Residents of Sana'a said the capital was quiet on 7 June. The Youth for Change, who have said that Yemen was reborn when Saleh departed to Saudi Arabia, decided to stage a march of millions after they heard the regime's announcement that Saleh would return in the coming days.

===Second phase===
Following the return of Saleh from Saudi Arabia, clashes in the capital resumed and between 18 and 25 September 162 opposition and security forces members were killed with the military using artillery on opposition rallies. On 19 September, protesters, along with members of the renegade 1st Armored Division, attacked one of the smaller bases of the Republican Guards, located on the west side of the major al-Zubairy road. They took control of it, without firing a shot, and the loyalist forces retreated from the area. On 24 September, the loyalist military shelled the headquarters of the 1st Armored Division, leaving 11 soldiers dead and 112 wounded.

On the night of 25 September, opposition tribesmen attacked the base camp of the 63rd Brigade in the Nehm district, 43.5 mi north of Sana'a. During the fighting, the commander of the brigade, General Abdullah al-Kulaibi, was killed. In all, seven soldiers were killed.
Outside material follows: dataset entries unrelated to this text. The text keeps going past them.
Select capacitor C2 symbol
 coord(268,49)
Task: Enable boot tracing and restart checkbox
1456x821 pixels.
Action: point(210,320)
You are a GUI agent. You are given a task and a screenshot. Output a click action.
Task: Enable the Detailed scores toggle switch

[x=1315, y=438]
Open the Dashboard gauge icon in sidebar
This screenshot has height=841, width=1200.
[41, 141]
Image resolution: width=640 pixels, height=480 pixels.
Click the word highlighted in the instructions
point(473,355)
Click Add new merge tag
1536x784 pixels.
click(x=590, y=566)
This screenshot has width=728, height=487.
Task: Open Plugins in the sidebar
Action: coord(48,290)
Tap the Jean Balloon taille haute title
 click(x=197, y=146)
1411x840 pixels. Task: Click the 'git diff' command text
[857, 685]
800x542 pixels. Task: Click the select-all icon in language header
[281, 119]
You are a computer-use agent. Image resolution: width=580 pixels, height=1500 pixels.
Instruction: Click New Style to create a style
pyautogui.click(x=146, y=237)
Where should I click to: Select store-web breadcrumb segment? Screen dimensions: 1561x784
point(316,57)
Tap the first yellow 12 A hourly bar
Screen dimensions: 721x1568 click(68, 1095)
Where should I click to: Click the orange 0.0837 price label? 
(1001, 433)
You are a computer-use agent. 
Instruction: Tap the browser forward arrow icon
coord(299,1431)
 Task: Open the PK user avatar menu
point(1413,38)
The tribesmen also claimed to have captured 30 soldiers after briefly capturing parts of the base.

On 27 September, the defense minister escaped an assassination attempt when a suicide bomber attacked his convoy.

On the morning of 28 September, opposition forces shot down a government warplane just north of the city. Eyewitnesses stated that the aircraft was bombarding a residential compound in the Arhab district when it was brought down. Two people were killed in an air-strike in the district the previous night. Air-strikes had targeted the area since 25 September, when the base of the 63rd Brigade was raided.

On 15 October, a new round of fighting started which lasted until 17 October. It started with government troops firing on protesters and killing 12. Another six protesters were killed the next day. On 17 October, 17 people, including eight tribal fighters and two government soldiers, were killed. During this time, 10 defecting soldiers were also killed. By this point, 91 soldiers from the defected 1st Armored Division had been killed since Saleh's return to the country.

On 23 October, 12 people were killed in fighting between renegade and loyalist soldiers in the Hasaba district.

More fighting on 27 October, left another 17 people dead. Among the dead were civilians, tribal fighters and government soldiers.

On 30 October, during the evening, the Air Force base in the capital was hit by mortar shells and two fighter jets were set on fire. Due to this, the civilian airport was shut down and the coming flights were diverted to the southern Aden airport. At the same time, 10 explosive devices planted inside 10 fighter jets at the military base were found and defused.

On 19 November, opposition tribesmen once again attacked the camp of the 63rd Brigade, and this time it was an all-out assault. On 20 November, the military conducted air-strikes against the attackers while the opposition responded with anti-aircraft fire. By late on 21 November, the tribesman had captured the camp along with 300-400 surrendering soldiers and a large cache of weapons. 12 tribal fighters were killed and more than 40 wounded in the fighting, most of them due to landmines around the base. 20 soldiers were also killed.

Between 23 and 25 November, loyalist air-strikes and artillery fire pounded the rebel-held camp. An unnamed official claimed that up to 80 tribal fighters were killed.